**What is expected:**
From the line containing "The height and width of the screenshot is (689, 1080)." down to the line containing "The image size is (1600, 1200).", copy out the entries below exactly, both lines included, and nothing else; pictures do not belong in the copy.

**Provided records:**
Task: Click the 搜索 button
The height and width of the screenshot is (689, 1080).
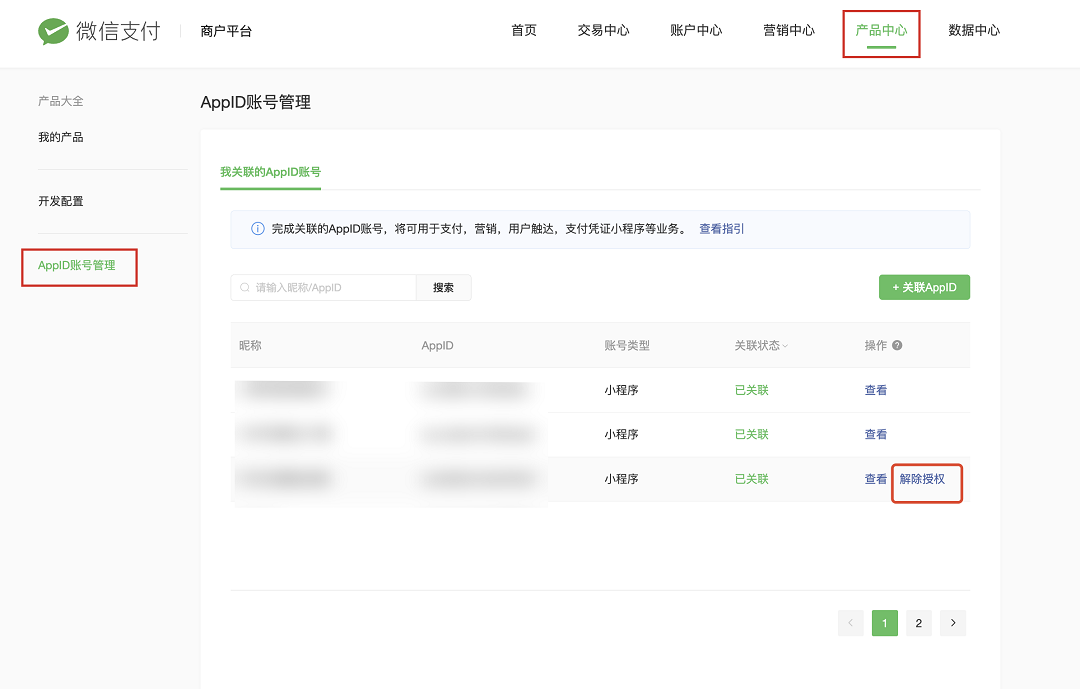Action: (444, 287)
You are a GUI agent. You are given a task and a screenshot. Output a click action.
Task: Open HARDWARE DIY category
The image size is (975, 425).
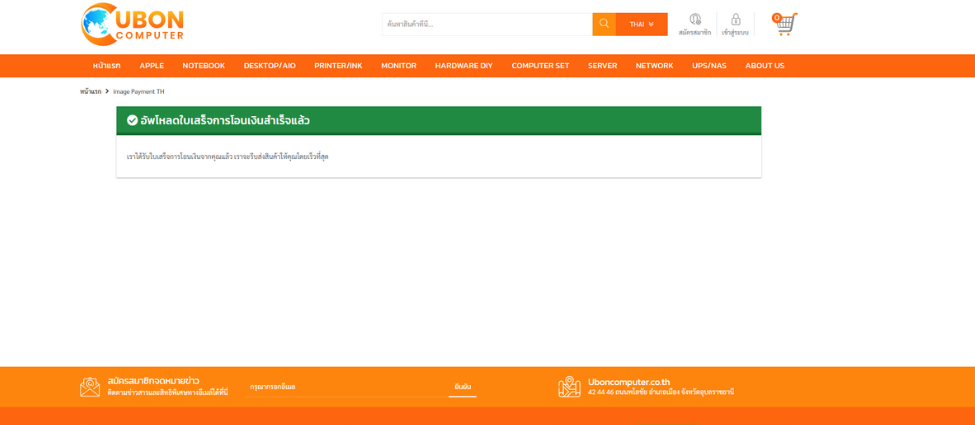(x=463, y=66)
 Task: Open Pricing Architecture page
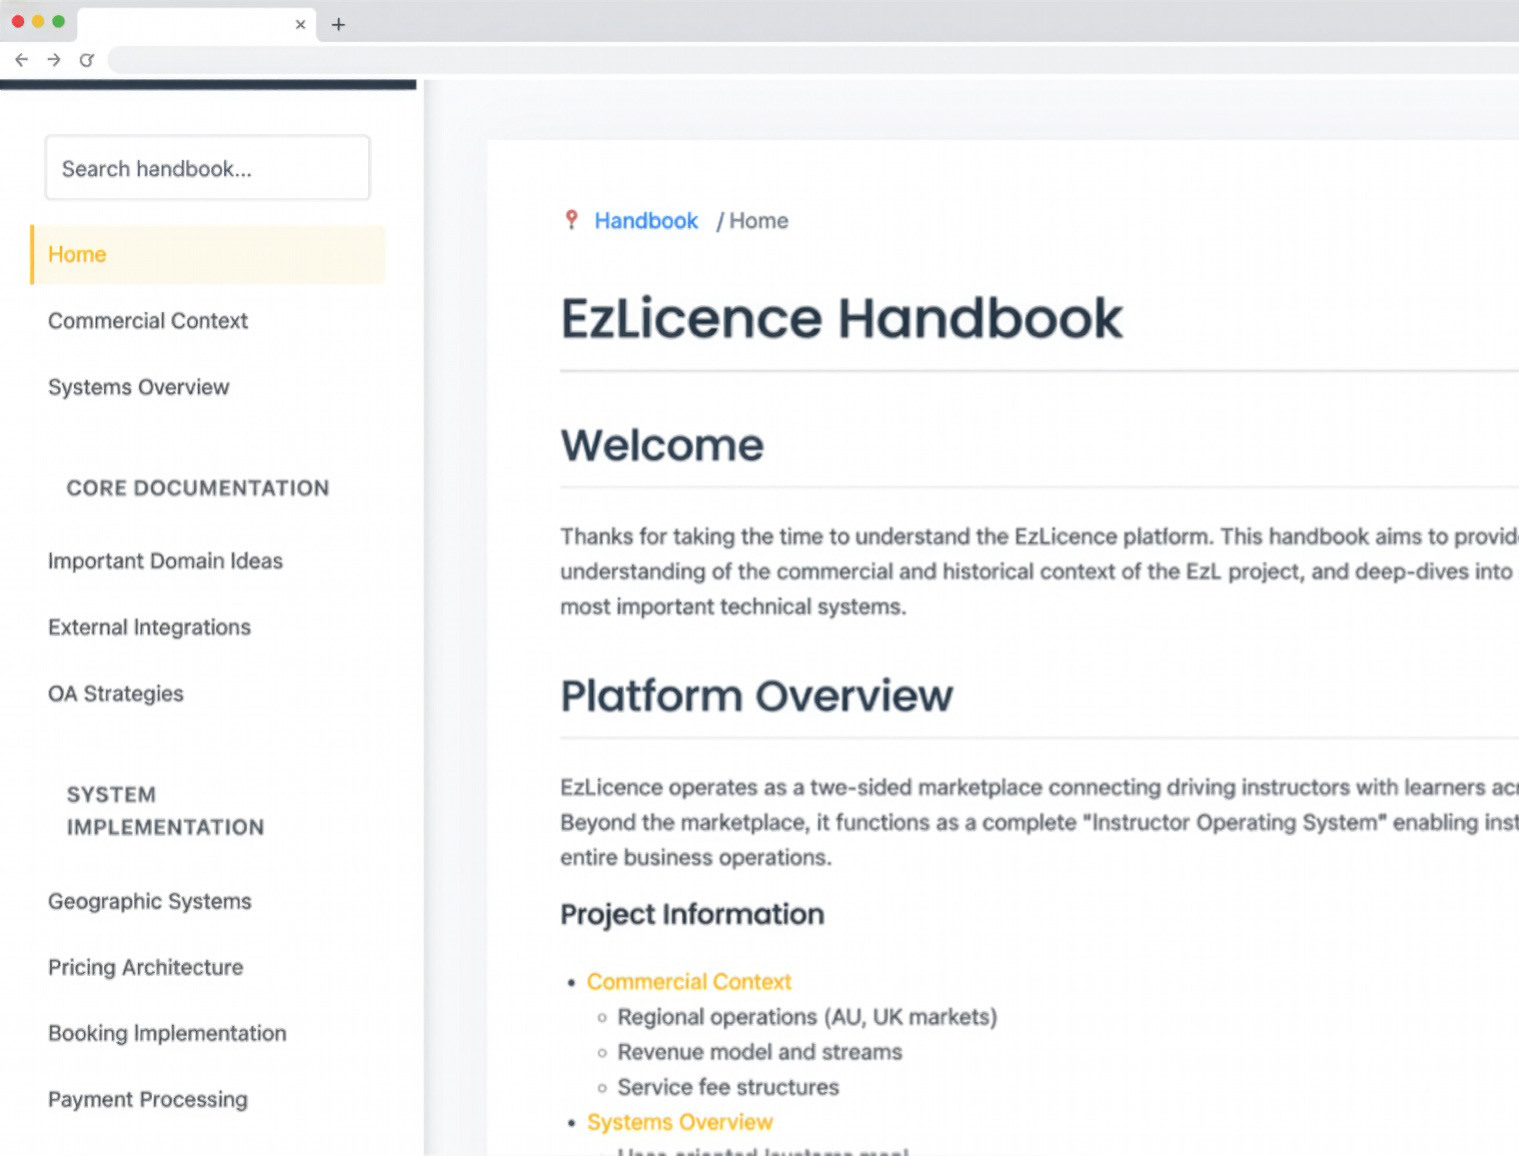point(146,967)
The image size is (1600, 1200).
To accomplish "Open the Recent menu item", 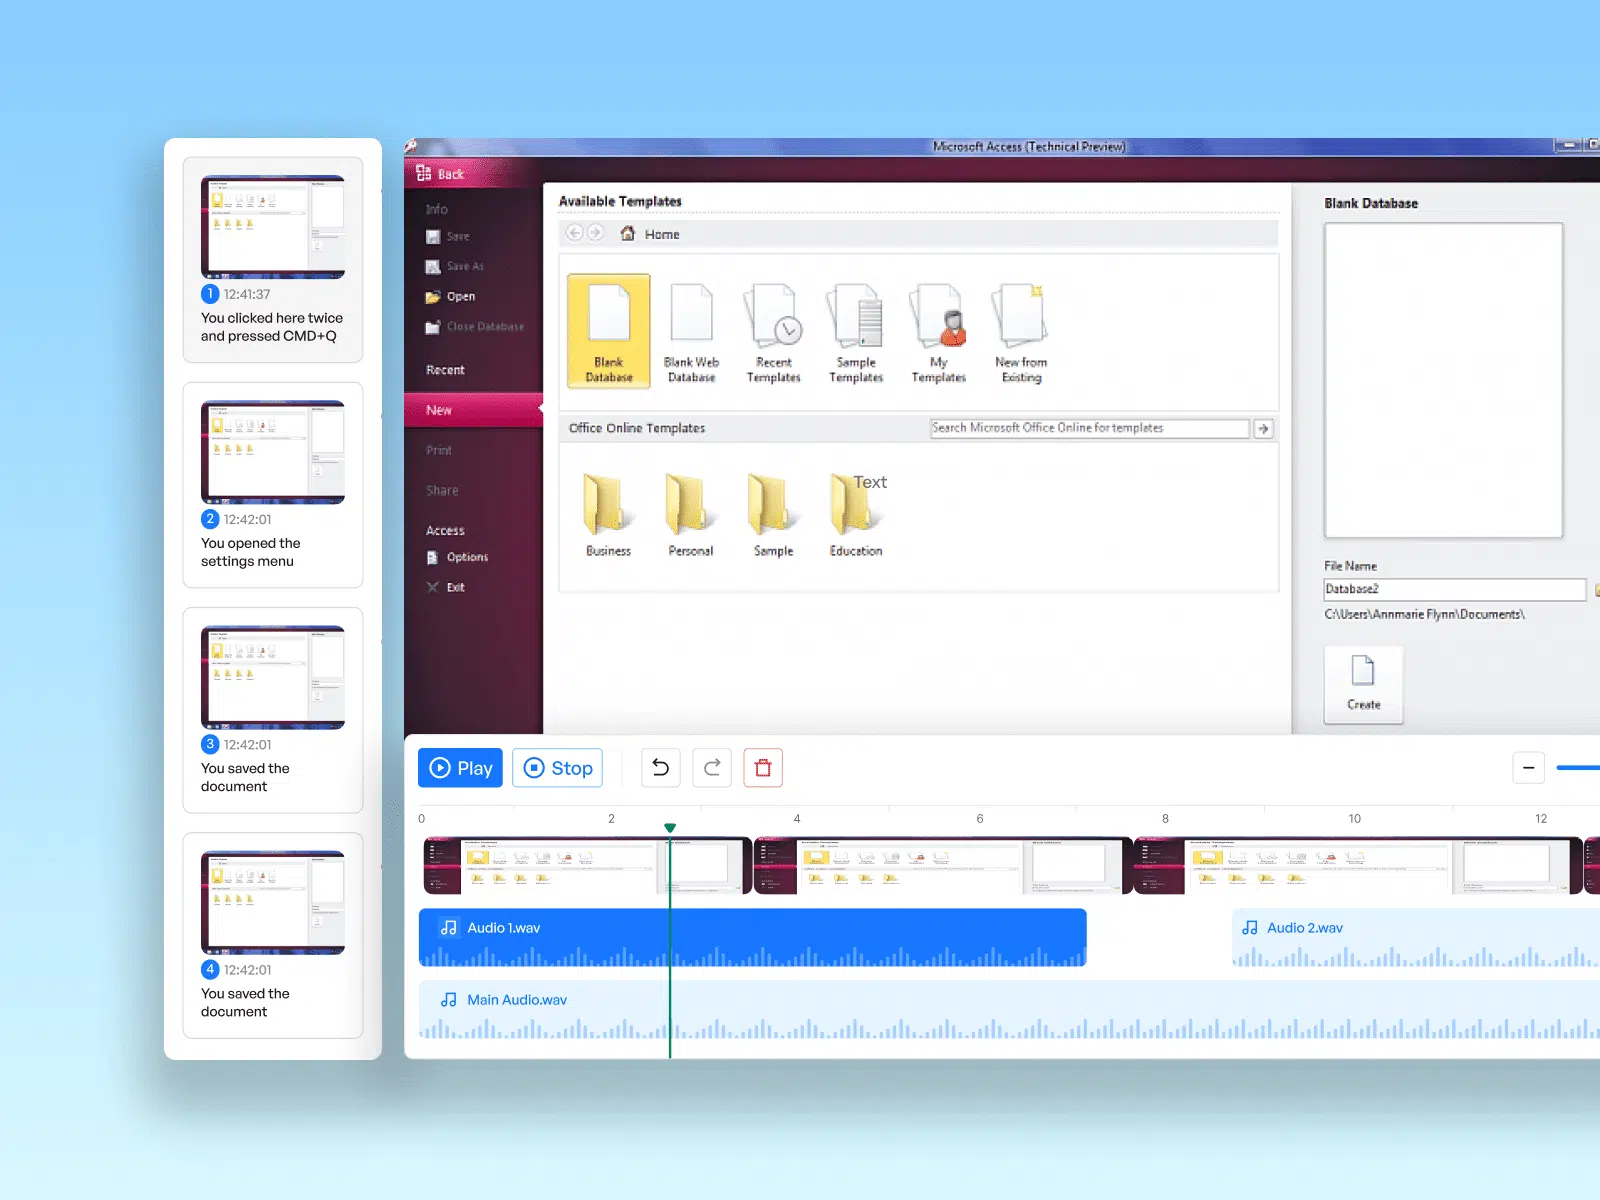I will 446,370.
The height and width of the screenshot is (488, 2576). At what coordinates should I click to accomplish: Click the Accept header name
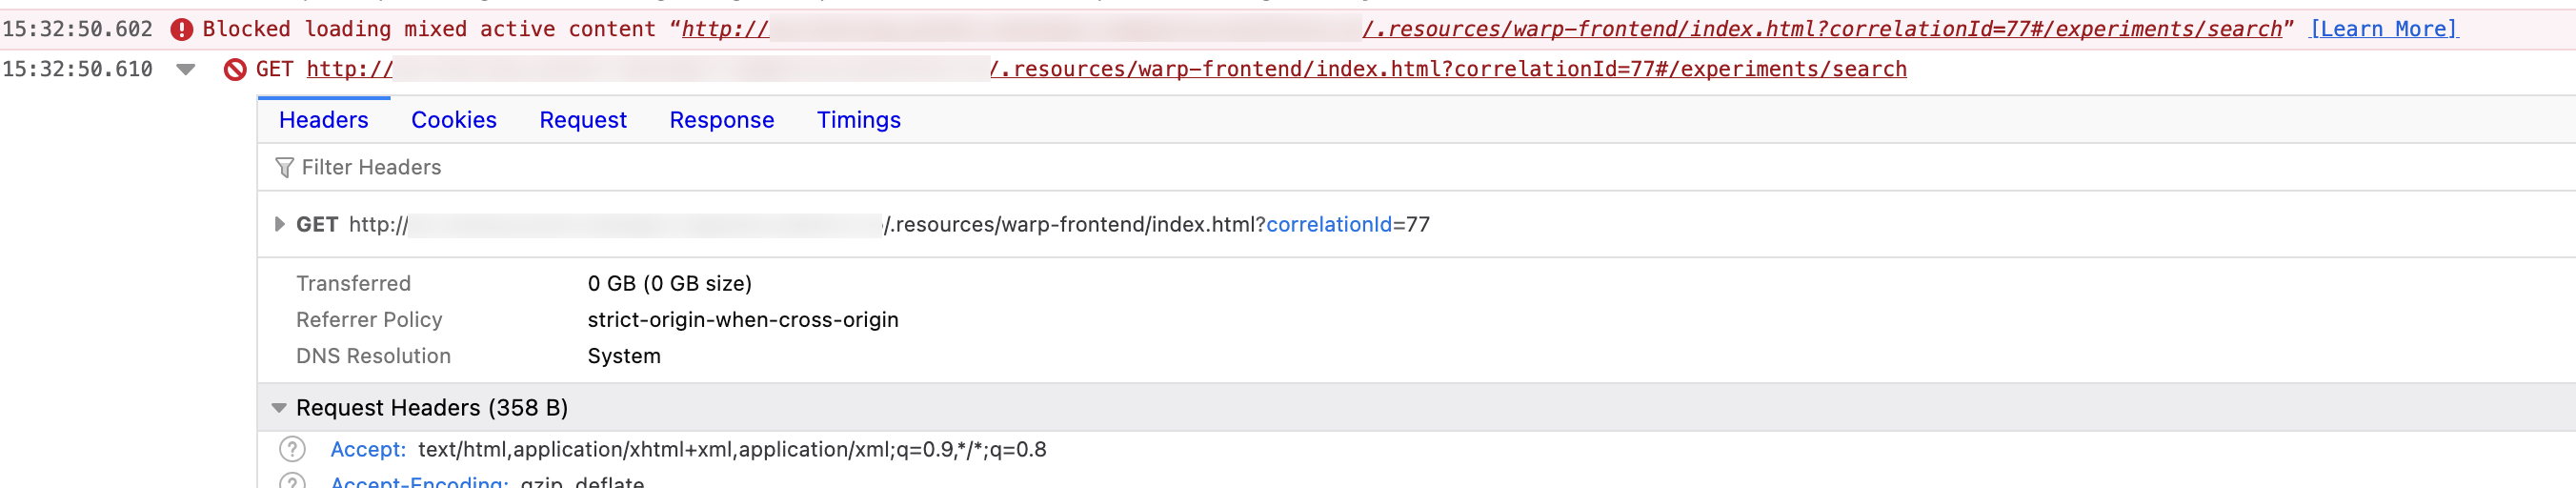click(x=367, y=449)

**The completed task:**
The height and width of the screenshot is (689, 1080).
Action: (444, 287)
You are a GUI agent. You are given a task and a screenshot. Output a click action.
Task: Open HARDWARE DIY category
The image size is (975, 425).
(x=463, y=66)
 Task: Open Pricing Architecture page
point(146,967)
The image size is (1600, 1200).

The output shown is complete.